El infante quedó perplejo, sin pronunciar palabra alguna. Gracias a que las damas reaccionaron a tiempo y, mojando la esperpéntica cara del asombrado sujeto, pudieron reconducir la situación. No obstante, hubo otro amago de desfallecimiento del compañero Ramón, que parecía más muerto que vivo; entre blanco y amarillo.

A esto, el joven, nervioso, vino a avisarme del suceso y corrí hacia ellos, sin apenas haberme enterado de la parte o del todo. Allí me encontré la escena, como un cuadro del Greco, Dos mujeres humedeciendo al herido, y este, sentado, con las piernas abiertas, los ojos desorbitados, demacrado, ya digo, entre blanco y amarillo, intentando recuperarse del susto, aún aturdido.”.

Hubo de tomarse un respiro, pues los soldados allí reunidos, en torno al fuego del campamento, se revolcaban a carcajadas limpias, reían, lloraban, porfiaban. Unos se agarraban el estómago de dolor por la risa. Otros se desternillaban revolcándose por la hierba. Al rato, el subteniente Padilla pidió saber cómo concluyó la jornada.

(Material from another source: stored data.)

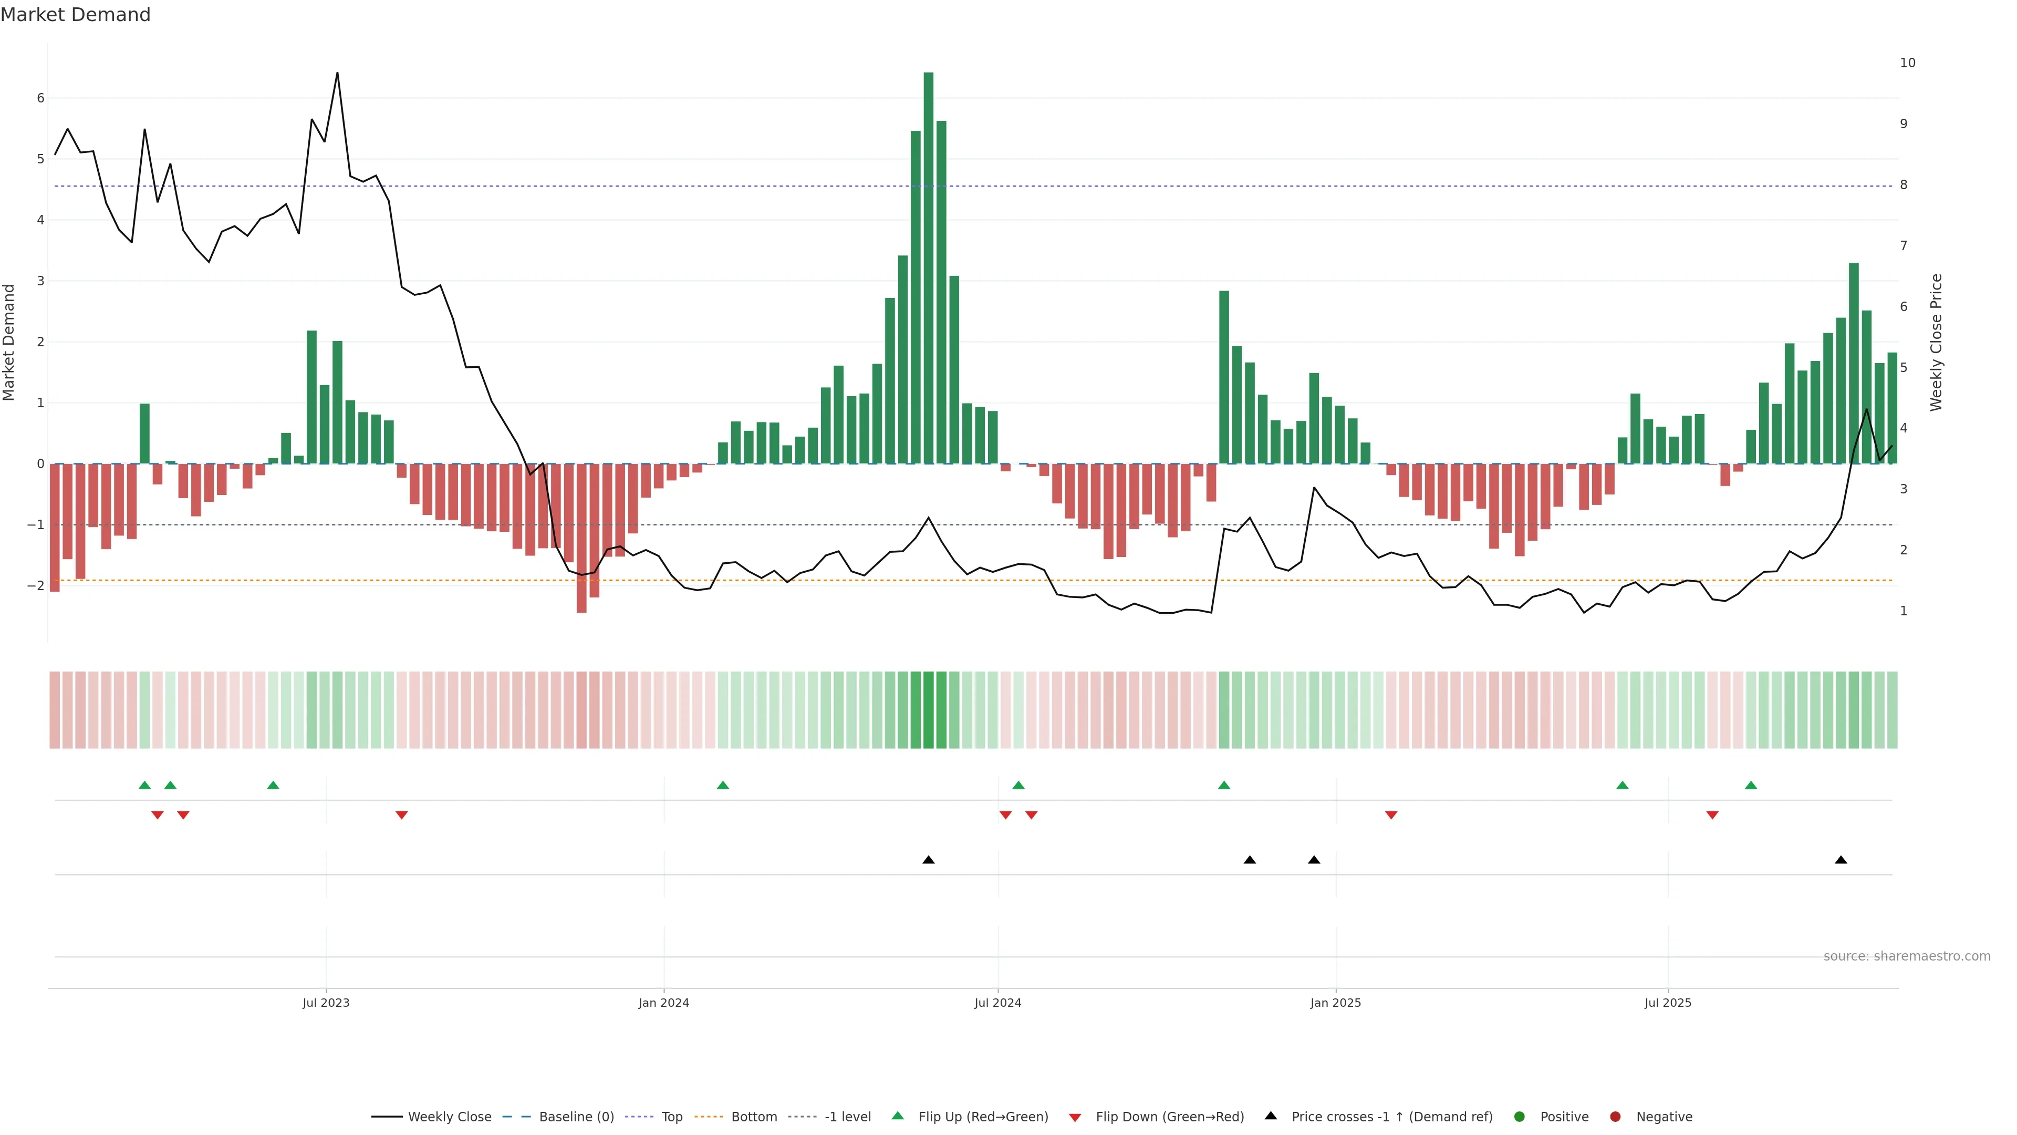Screen dimensions: 2017x1135
Task: Click the Positive green circle legend
Action: (x=1520, y=1117)
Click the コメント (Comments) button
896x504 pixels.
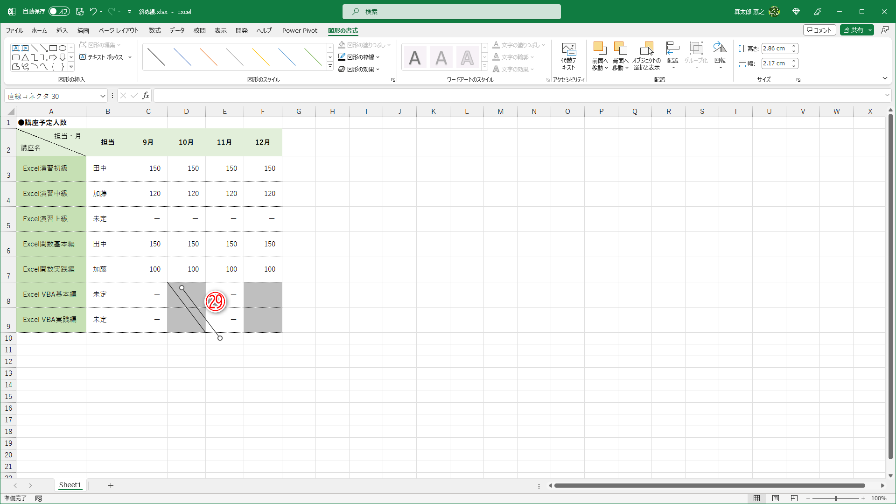coord(819,30)
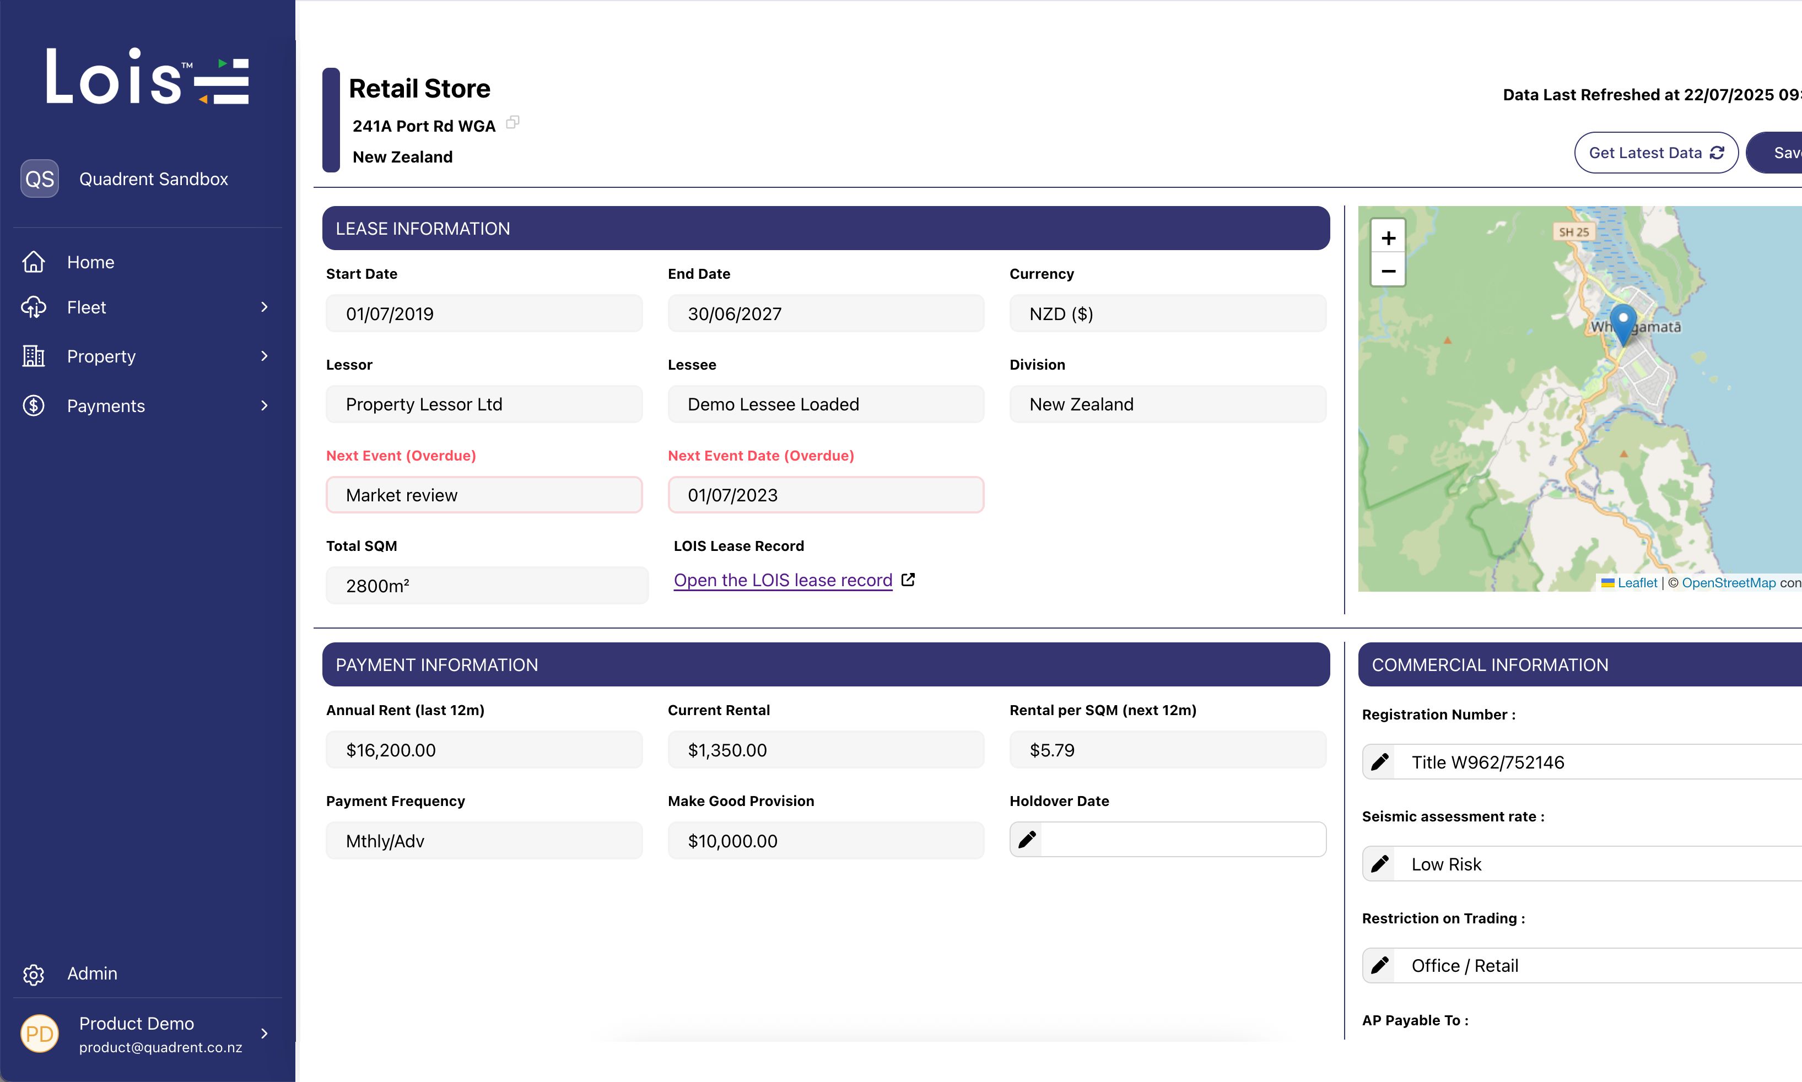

-“Pues al rato de aquella escena, en la cantina de La Peza, entre bromas y risas, nos mirábamos las dos damas, el protagonista y yo mismo, pues el joven pianista huyó, poniendo pies en polvorosa, perdón por el simil, mejor diríamos pies en su hogar, y olvidarse para siempre de las milicias, pues del primer contacto que con ellas tuvo, no salió muy bien parado que digamos. Allí, junto al fuego de la cantina, nos contamos estas y otras historias que acaecen al buen amigo Ramón en su devenir diario, y que en ocasiones son motivo de chanza, aunque tengo que decir que en aquesta ocasión temimos por su integridad, o por decirlo más claro, por su vida”.

Todos aplaudieron la historia, pues conocían a Ramón Montañés, el protagonista, y sabían de sus muchas peripecias, de sus lances, de sus desventuras, la mayor de las veces gozosas, aunque en ocasiones no desprovistas de su dosis de dramatismo.